* **EXTRACTED DATA**
-------

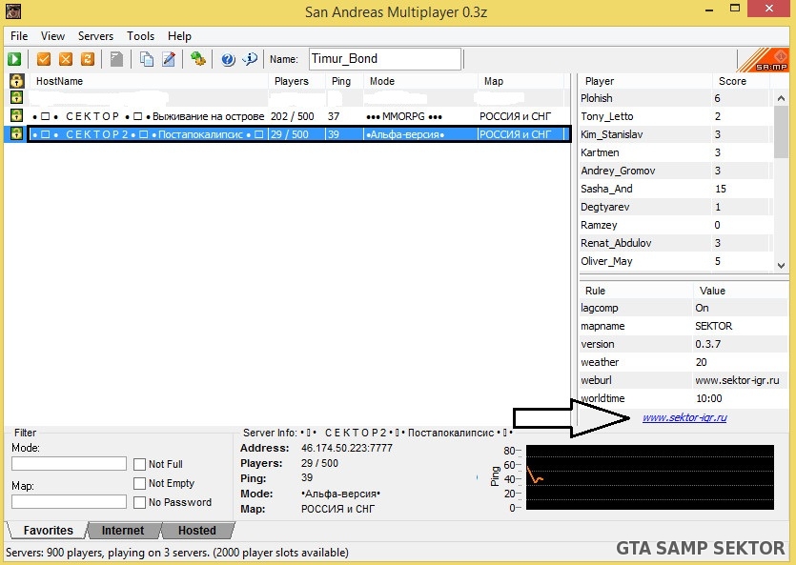796x565 pixels.
Task: Check the No Password filter option
Action: 140,502
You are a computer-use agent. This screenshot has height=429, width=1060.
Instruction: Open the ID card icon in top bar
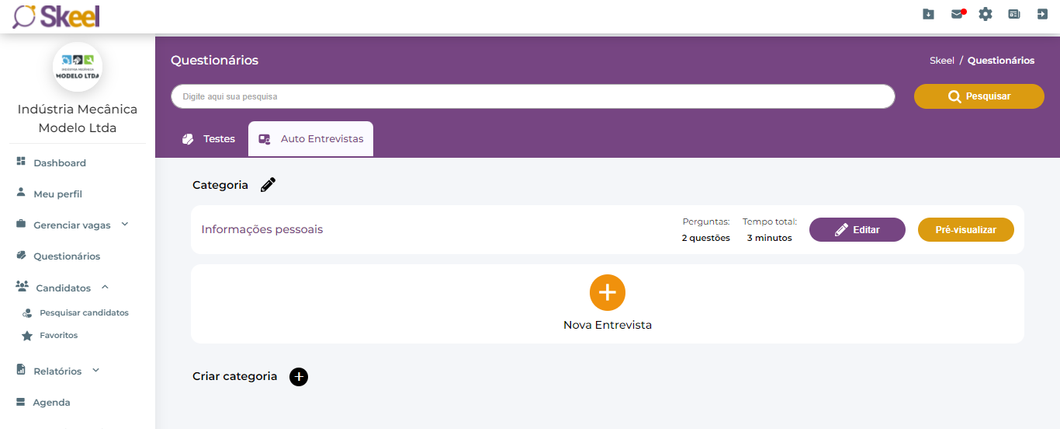click(1014, 14)
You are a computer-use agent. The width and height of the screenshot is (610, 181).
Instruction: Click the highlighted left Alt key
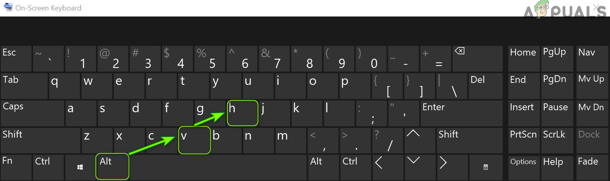click(x=113, y=167)
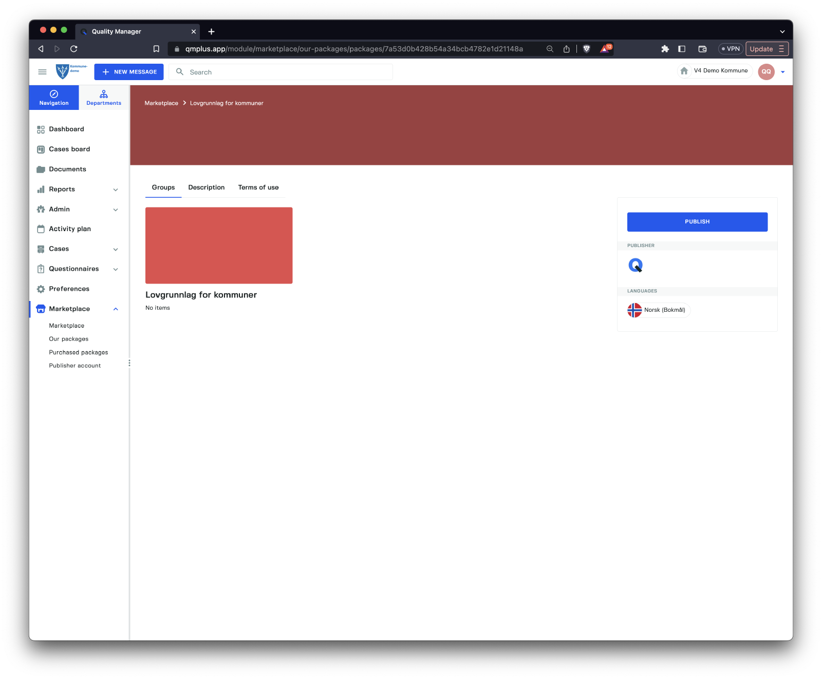Click the Kommune-demo shield logo
This screenshot has width=822, height=679.
pos(63,71)
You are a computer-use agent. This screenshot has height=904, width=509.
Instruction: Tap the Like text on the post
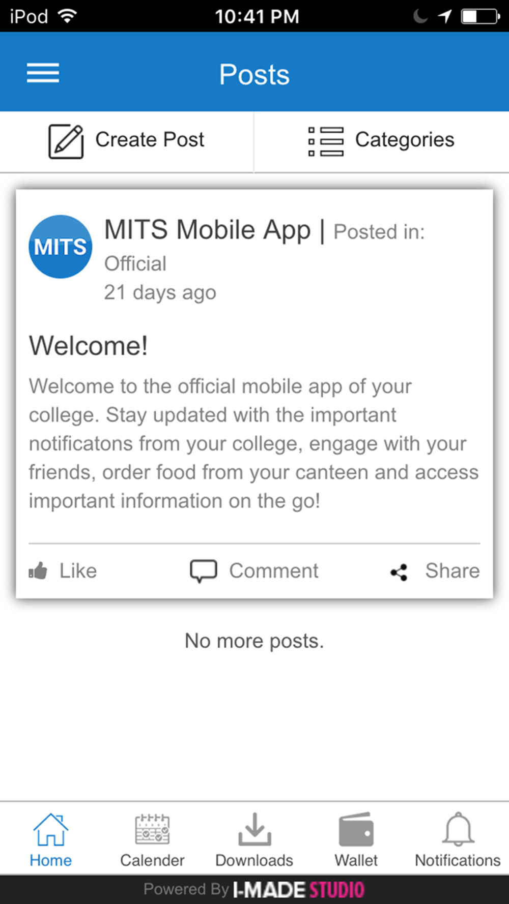click(x=78, y=571)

-------

* **INSTRUCTIONS TO FOLLOW**
Could you repeat word for word only the lines from the one that contains "Instruction: Open the ID card icon in top bar" through the end of the listing, leaving out the pictures?

* **OUTPUT FOR THIS EXERCISE**
Instruction: Open the ID card icon in top bar
click(1014, 14)
You are a computer-use agent. The width and height of the screenshot is (610, 181).
Instruction: Click the highlighted left Alt key
click(x=113, y=167)
Click the Kommune-demo shield logo
This screenshot has width=822, height=679.
pos(63,71)
You are a computer-use agent. This screenshot has height=904, width=509.
Instruction: Tap the Like text on the post
click(x=78, y=571)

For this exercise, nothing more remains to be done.